Most of what is presented on Ten Years is rather typical, but executed at a higher level. Nothing too new is offered, but there is a fair amount of variety within the power metal genre. There are some hard riffs (such as on “Ten Years”) as well as some big, long note rhythms (such as on “White Light”). There is a fair amount of depth in the drumming considering the limitations placed upon them by the genre. Also, the bass gives the odd standout groove, like at the end of “White Light”. The vocals, though nothing too technical, are easily identifiable and give a healthy gruff edge to the music. They are well-phrased and fitting with the rest of the band.

In Ten Years, the guitar is the most interesting component.

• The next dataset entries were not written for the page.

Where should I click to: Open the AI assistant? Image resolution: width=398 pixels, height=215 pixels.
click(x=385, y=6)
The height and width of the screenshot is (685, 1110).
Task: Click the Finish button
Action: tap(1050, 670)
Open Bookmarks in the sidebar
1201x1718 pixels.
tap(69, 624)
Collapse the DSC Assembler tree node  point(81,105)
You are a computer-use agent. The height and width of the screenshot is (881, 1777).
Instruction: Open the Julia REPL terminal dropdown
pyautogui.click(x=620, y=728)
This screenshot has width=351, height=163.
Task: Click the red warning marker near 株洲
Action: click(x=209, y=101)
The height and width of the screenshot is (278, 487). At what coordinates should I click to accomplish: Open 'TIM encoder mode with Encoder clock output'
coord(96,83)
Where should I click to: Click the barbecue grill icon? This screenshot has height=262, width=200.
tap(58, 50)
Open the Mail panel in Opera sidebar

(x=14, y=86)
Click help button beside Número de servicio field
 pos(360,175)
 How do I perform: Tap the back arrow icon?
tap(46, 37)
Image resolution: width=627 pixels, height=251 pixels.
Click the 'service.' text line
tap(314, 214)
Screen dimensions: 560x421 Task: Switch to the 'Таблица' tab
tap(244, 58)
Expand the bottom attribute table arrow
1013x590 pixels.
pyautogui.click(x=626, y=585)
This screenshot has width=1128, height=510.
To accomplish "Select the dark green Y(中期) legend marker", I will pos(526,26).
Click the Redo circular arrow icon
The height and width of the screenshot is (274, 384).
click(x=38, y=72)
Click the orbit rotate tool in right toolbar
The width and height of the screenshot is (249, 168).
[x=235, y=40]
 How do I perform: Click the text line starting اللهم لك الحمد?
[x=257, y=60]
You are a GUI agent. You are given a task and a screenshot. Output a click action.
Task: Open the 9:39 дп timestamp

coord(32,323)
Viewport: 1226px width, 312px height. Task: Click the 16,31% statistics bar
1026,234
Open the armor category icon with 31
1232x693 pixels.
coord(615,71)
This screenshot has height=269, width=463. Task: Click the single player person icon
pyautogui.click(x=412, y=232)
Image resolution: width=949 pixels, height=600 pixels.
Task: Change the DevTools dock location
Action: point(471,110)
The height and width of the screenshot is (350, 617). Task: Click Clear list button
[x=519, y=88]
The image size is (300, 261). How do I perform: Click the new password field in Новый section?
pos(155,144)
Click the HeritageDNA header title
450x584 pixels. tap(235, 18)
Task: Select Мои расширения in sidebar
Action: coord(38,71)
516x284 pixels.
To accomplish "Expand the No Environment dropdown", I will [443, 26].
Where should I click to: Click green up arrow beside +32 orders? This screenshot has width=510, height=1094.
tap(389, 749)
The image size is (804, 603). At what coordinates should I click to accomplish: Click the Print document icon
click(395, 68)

Some of the riffs are only decent, but there are great rhythms and melodies. The acoustic part in “White Light” is beautiful, and both the chorus and intro leads in “Reflection and the Inevitable Future” are marvellous. There are great harmonies throughout and thick layering of guitar tracks. This of course refers to “Nothing I Can Say,” which is an extremely guitar-dominant track. Of course, all instruments are very well done, but the guitar is no doubt the primary.

Ten Years is a great release, albeit a little safe. The execution is commendable, but the inventiveness is not exactly outstanding. The EP is at a very high level in a familiar field. Everything is done very well, from the instrumental performance to the general songwriting portion, but also has been done before. Still, it is a highly enjoyable listen and a recommendation to fans of the band or genre.